No. The <title> lives in the <head> and controls the browser tab and the search-result headline; it is not visible on the page. The <h1> is a visible heading in the page body. They are separate elements, they can differ, and a page needs both. Adding an H1 does not fix a missing title tag.

How long should a title tag be?

There is no official character limit, but Google truncates the displayed title at about 600 pixels on desktop, roughly 50-60 characters. Front-load the important words so the message survives truncation. Google still uses the full HTML title for ranking even when it shortens what it shows, so a slightly longer, accurate title is fine. Just do not pad it.

Why does Google show a different title than the one I set?
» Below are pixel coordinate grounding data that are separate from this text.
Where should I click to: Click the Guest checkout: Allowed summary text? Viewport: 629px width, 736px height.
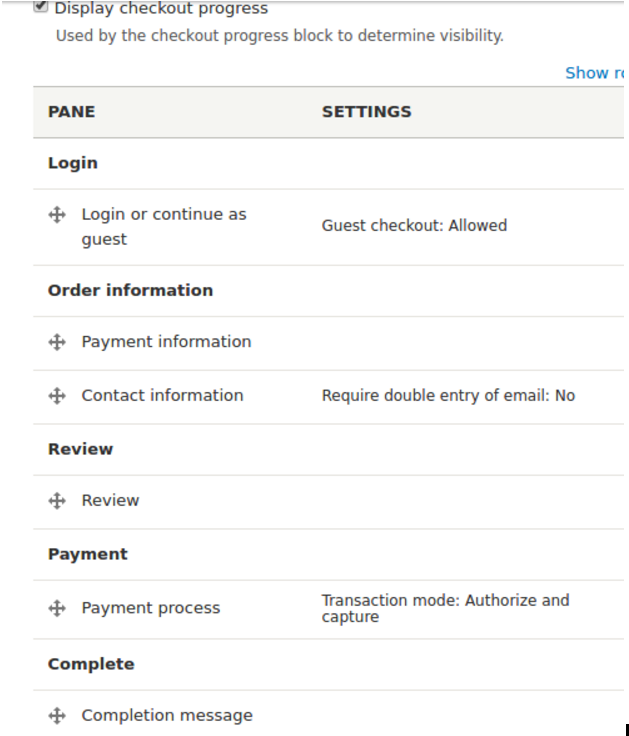coord(414,226)
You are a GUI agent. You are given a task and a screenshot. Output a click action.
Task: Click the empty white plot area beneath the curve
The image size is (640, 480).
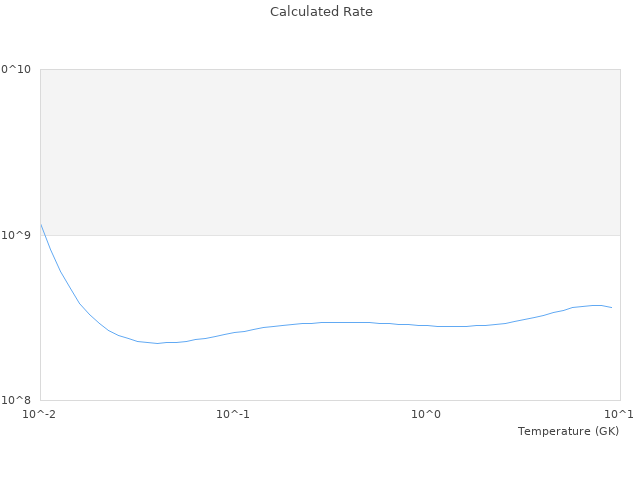coord(330,370)
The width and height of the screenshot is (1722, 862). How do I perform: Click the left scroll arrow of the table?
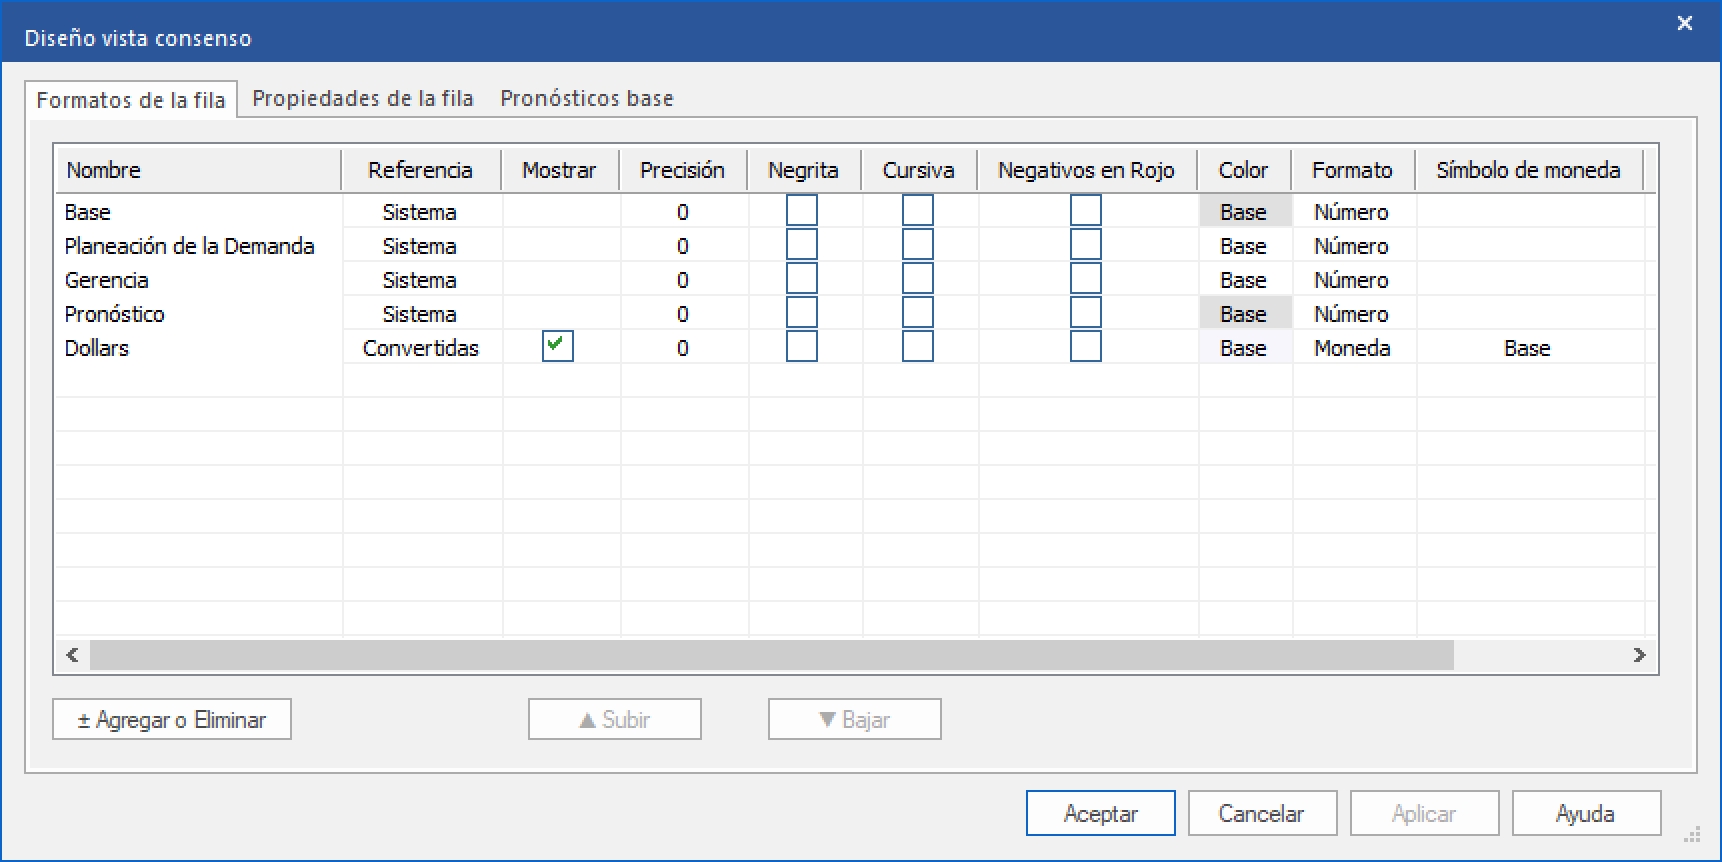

Google rewrites displayed titles a large share of the time, often pulling from your H1, on-page text, or anchor text, when it thinks its version better matches the query or when your title is stuffed, boilerplate, or truncated. This is normal and does not mean your tag is ignored. Google still reads your <title> for ranking and uses it as the starting point, and a clear, non-spammy title that aligns with your H1 gets rewritten less often.

Does a missing title tag hurt rankings or just click-through?

Both. The title tag is a direct on-page relevance signal, so its absence weakens how well Google understands the page. It also forces Google to auto-generate a headline from weak fallback content, which usually reads worse and earns fewer clicks. Because relevance and click-through both suffer, this is treated as a critical issue.

Do AI search engines like ChatGPT and Perplexity use the title tag?

Yes. AI answer engines read the <title> to identify, label, and attribute a page when they summarize or cite it. A missing or empty title makes your page harder to name and less likely to be surfaced as a clean source. A clear, descriptive title improves your odds of being cited correctly in AI Overviews and chatbot answers.